Dopo Askatasuna e tutte le polemiche, Lo Russo "pianta" le radici al centro. L'occasione è il convegno promosso questo pomeriggio in Sala delle Colonne dai gruppi consiliari dei Moderati e DemoS, dal titolo inequivocabile “Torino ha bisogno di centro”. E l'apertura è toccata proprio al sindaco Stefano Lo Russo, che ha detto: "Quindici anni fa sentii dire per la prima volta da Mimmo Portas il claim 'Moderati ma non troppo', che è rimasto nel tempo".
L'area riformista
"Ci stiamo avviando - ha proseguito - verso l'ultimo anno di mandato: dopo l'estate inizieremo a fare ragionamenti con il centrosinistra, a partire da quello che è stato fatto e che faremo. Dobbiamo riflettere tutti insieme sulla Torino che vogliamo: l'area riformista del centrosinistra troverà la sintesi e la traiettoria intorno ai punti programmatici".
"La nostra città - ha concluso - merita una guida autorevole e forte: dentro questa quadro, il contributo dell'area riformista è importante". Sul palco si sono poi alternati le voci dei Moderati che, con declinazioni diverse, hanno lanciato lo stesso messaggio: il buon governo sta al centro, non agli estremi. Una stoccata a Sinistra Ecologista e Alleanza Verdi Sinistra.
"Le posizioni estreme - ha osservato l'assessore Carlotta Salerno - a volte sono le più facili: la politica di riflessione è più complessa. L'obiettivo che abbiamo è trovare punti di incontro e non differenza". Ancora più netto il capogruppo dei Moderati Simone Fissolo che, in riferimento alla manifestazione di Askatasuna, ha detto: "quelli che sono andati in piazza sono 20mila/30mila, ma quanti torinesi silenziosi ci sono che si rispecchiano nella legalità e nel buon costume".
Portas: "Lo Russo tenga le testa al centro"
Se al tavolo c'erano solo Moderati e DemoS, in sala erano presenti anche i rappresentanti di Italia Viva (Vittoria Nallo) e Azione (Daniela Ruffino e Sergio Bartoli). In platea anche Torino Domani (Francesco Tresso e Tiziana Ciampolini).
Proprio ai possibili alleati di un grande centro riformista si è rivolto il leader dei Moderati Giacomo Portas: "Oggi facciamo venti anni di storia: sinora non siamo stati con altri partiti, ma quest'anno abbiamo deciso di mettere insieme dei pezzi perché Lo Russo non giri la testa solo a sinistra, ma la tenga al centro".
Obiettivo 10 % e vicesindaco
L'obiettivo dell'unione è chiaro: ottenere una percentuale di preferenze almeno del 10% alle Comunali 2027, ambendo anche a superare l'area di sinistra estrema.

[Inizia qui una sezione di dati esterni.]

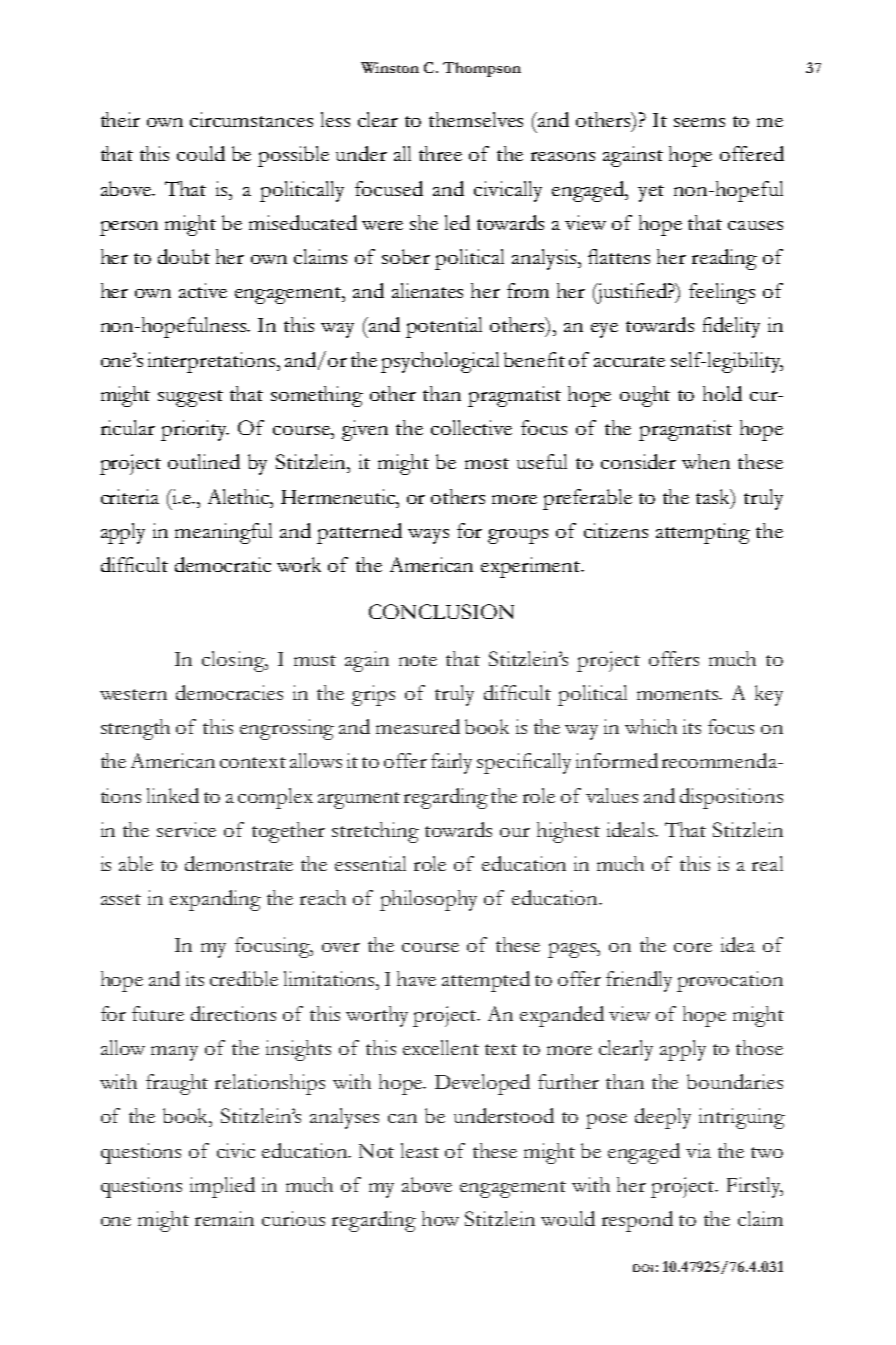 This document has height=1345, width=896. What do you see at coordinates (698, 1150) in the document?
I see `via` at bounding box center [698, 1150].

Ottenendo così, oltre ad un assessore, anche un ruolo più importante come quello di vicesindaco.
"Sinistra Ecologista ed i Verdi - ha sottolineato Portas - nelle proiezioni, oltre ad avere la capacità di rappresentare alcuni mondi, possono prendere percentuali che li fanno diventare importanti". "Nelle Circoscrizioni - ha proseguito - noi contiamo sempre di più: alle elezioni prendiamo il 70% dei voti con il simbolo ed il 30% di preferenza. Siamo Moderati ma non cretini: se ci mettiamo tutti insieme possiamo raggiungere un risultato a due cifre".

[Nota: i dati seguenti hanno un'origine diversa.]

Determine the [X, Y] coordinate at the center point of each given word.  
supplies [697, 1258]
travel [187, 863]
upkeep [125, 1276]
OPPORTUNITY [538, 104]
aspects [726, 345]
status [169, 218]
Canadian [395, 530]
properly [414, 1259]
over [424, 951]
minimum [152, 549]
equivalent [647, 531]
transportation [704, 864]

"Noi vogliamo - ha chiosato la capogruppo di DemoS Elena Apollonio - una città dove si vuole venire a vivere e nessuno viene lasciato indietro". Ad intervenire la capogruppo regionale di SUE Vittoria Nallo, che ha attaccato il M5S: "sono arrivata a Torino quando faceva scelte politiche diverse, sotto l'amministrazione Appendino che stava portando avanti l'idea della decrescita felice e ha scelto di non ospitare le Olimpiadi di Milano-Cortina".
Le alleanze
E sull'ipotesi di alleanza si è dimostrato aperta, aggiungendo: "Sarebbe da pazzi dire che la città sotto l'amministrazione Lo Russo non è cambiata. Sappiamo però che mettere in moto è un conto, ma l'accelerazione è un altro: intercettare le protesta è facile, ma noi vogliamo costruire".

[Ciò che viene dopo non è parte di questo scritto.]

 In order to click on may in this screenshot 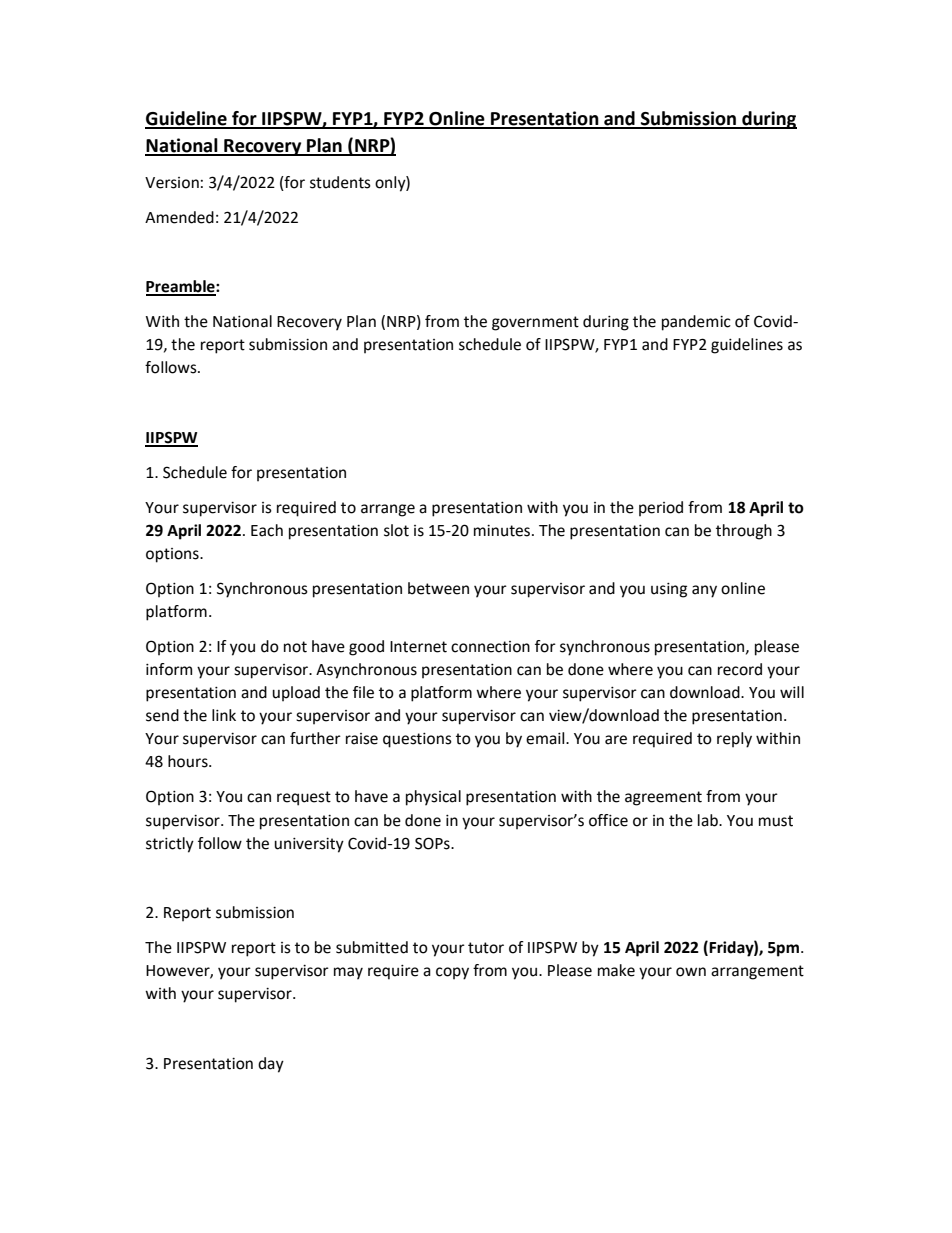, I will do `click(348, 973)`.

Più cauta Azione, che alle Comunali 2026 si piazza in due fronti diversi: a Moncalieri sostiene la candidatura di Lorenzo Mauro con il centrosinistra, mentre a Venaria Reale la ricandidatura di Fabio Giulivi con il centrodestra. "Per noi - ha spiegato la parlamentare Daniela Ruffino- è essenziale la scelta delle persone migliori. Bisogna capire cosa vuole fare Lo Russo".